Text extract:
⁂

CELDeviceSelector’s description

type CELDeviceSelector struct {
    // ...
    // The expression's input is an object named "device", which carries
    // the following properties:
    //  - driver (string): the name of the driver which defines this device.
    //  - attributes (map[string]object): the device's attributes, grouped by prefix
    //    (e.g. device.attributes["dra.example.com"] evaluates to an object with all
    //    of the attributes which were prefixed by "dra.example.com".
    //  - capacity (map[string]object): the device's capacities, grouped by prefix.
    //  - allowMultipleAllocations (bool): the allowMultipleAllocations property of the device
    //    (v1.34+ with the DRAConsumableCapacity feature enabled).
    // ...
    // +required
    Expression string
}

ResourceClaimSpec’s DeviceRequest

The Capacity field is defined within each supported device request type, such as DeviceSubRequest and ExactDeviceRequest.

type DeviceSubRequest struct {

    // Capacity define resource requirements against each capacity.
    //
    // If this field is unset and the device supports multiple allocations,
    // the default value will be applied to each capacity according to requestPolicy.
    // For the capacity that has no requestPolicy, default is the full capacity value.
    //
    // Applies to each device allocation.
    // If Count > 1,
    // the request fails if there aren't enough devices that meet the requirements.
    // If AllocationMode is set to All,
    // the request fails if there are devices that otherwise match the request,
    // and have this capacity, with a value >= the requested amount, but which cannot be allocated to this request.
    //
    // +optional
    // +featureGate=DRAConsumableCapacity
    Capacity *CapacityRequirements

}

type ExactDeviceRequest struct {

    // Capacity define resource requirements against each capacity.

⁂

Data rows:
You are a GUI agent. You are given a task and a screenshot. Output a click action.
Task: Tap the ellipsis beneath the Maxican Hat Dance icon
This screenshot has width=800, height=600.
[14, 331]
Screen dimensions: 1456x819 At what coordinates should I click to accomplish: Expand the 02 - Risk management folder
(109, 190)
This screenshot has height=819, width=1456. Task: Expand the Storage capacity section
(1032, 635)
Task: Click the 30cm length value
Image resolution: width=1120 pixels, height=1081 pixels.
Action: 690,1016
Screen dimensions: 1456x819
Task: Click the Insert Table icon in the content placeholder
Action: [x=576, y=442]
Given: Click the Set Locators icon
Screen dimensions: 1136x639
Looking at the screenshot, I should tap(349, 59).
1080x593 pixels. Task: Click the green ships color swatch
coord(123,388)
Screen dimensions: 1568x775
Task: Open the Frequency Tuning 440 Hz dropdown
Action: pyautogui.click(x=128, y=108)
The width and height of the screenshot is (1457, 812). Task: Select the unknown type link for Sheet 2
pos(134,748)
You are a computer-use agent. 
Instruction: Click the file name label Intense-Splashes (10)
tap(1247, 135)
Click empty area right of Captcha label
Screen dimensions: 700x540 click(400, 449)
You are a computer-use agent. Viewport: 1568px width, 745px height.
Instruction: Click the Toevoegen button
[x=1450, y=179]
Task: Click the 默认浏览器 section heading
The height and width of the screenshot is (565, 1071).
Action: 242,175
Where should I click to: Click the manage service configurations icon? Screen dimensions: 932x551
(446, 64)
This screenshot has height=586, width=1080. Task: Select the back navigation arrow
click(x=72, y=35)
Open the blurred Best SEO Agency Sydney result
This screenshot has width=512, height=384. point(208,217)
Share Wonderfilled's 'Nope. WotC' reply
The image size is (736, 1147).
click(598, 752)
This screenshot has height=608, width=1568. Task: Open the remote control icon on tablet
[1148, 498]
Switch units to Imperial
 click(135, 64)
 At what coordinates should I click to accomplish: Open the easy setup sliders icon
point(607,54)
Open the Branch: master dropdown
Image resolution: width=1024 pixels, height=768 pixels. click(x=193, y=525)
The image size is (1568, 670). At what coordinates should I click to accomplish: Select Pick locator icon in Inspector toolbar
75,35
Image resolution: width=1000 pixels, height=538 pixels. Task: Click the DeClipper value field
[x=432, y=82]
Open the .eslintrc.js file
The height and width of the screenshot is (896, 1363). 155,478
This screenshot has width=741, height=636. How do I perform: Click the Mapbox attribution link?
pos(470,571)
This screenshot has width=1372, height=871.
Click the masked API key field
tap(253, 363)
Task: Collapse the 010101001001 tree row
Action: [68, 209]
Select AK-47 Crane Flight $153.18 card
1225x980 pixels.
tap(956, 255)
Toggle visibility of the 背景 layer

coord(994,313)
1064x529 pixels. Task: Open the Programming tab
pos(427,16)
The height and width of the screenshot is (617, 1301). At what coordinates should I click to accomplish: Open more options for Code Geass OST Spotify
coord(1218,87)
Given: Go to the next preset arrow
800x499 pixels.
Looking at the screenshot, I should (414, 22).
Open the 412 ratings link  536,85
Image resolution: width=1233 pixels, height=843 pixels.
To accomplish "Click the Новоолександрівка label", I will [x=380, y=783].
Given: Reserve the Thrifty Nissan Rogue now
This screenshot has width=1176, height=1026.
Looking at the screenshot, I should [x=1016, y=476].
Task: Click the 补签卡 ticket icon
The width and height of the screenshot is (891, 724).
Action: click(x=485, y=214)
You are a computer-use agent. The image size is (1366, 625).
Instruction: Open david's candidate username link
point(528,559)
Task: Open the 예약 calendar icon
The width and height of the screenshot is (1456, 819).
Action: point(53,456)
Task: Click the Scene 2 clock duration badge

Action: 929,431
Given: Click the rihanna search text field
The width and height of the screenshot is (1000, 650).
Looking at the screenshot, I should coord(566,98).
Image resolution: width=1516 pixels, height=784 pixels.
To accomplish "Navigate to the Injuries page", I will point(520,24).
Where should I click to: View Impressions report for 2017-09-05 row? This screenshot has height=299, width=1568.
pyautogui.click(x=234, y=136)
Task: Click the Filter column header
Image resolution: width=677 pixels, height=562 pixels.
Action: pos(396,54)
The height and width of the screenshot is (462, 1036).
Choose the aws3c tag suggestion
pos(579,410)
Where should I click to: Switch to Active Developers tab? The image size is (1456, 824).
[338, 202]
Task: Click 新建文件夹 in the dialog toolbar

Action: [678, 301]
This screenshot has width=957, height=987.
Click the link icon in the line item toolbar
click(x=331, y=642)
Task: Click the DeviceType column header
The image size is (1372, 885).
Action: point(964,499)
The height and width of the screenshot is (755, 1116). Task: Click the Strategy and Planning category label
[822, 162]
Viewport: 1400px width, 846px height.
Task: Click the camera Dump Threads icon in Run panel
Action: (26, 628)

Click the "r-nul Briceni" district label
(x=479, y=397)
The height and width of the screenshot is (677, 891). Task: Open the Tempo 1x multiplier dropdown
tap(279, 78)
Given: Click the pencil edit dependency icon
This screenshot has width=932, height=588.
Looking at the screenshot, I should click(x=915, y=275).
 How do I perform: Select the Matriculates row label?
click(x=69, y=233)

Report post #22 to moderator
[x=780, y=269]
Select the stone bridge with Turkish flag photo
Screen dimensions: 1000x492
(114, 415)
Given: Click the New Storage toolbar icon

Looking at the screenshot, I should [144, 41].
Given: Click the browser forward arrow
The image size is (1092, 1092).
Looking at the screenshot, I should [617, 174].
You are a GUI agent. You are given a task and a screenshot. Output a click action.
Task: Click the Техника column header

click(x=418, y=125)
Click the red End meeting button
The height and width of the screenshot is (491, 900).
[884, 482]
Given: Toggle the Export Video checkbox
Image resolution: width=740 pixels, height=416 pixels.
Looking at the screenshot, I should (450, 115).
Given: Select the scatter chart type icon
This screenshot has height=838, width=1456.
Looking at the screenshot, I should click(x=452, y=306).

⁂

Directions for this task: Copy out the Go struct excerpt on CELDeviceSelector and device capacity requests from above in full, character for character.

Answer for this exercise:
CELDeviceSelector’s description

type CELDeviceSelector struct {
    // ...
    // The expression's input is an object named "device", which carries
    // the following properties:
    //  - driver (string): the name of the driver which defines this device.
    //  - attributes (map[string]object): the device's attributes, grouped by prefix
    //    (e.g. device.attributes["dra.example.com"] evaluates to an object with all
    //    of the attributes which were prefixed by "dra.example.com".
    //  - capacity (map[string]object): the device's capacities, grouped by prefix.
    //  - allowMultipleAllocations (bool): the allowMultipleAllocations property of the device
    //    (v1.34+ with the DRAConsumableCapacity feature enabled).
    // ...
    // +required
    Expression string
}

ResourceClaimSpec’s DeviceRequest

The Capacity field is defined within each supported device request type, such as DeviceSubRequest and ExactDeviceRequest.

type DeviceSubRequest struct {

    // Capacity define resource requirements against each capacity.
    //
    // If this field is unset and the device supports multiple allocations,
    // the default value will be applied to each capacity according to requestPolicy.
    // For the capacity that has no requestPolicy, default is the full capacity value.
    //
    // Applies to each device allocation.
    // If Count > 1,
    // the request fails if there aren't enough devices that meet the requirements.
    // If AllocationMode is set to All,
    // the request fails if there are devices that otherwise match the request,
    // and have this capacity, with a value >= the requested amount, but which cannot be allocated to this request.
    //
    // +optional
    // +featureGate=DRAConsumableCapacity
    Capacity *CapacityRequirements

}

type ExactDeviceRequest struct {

    // Capacity define resource requirements against each capacity.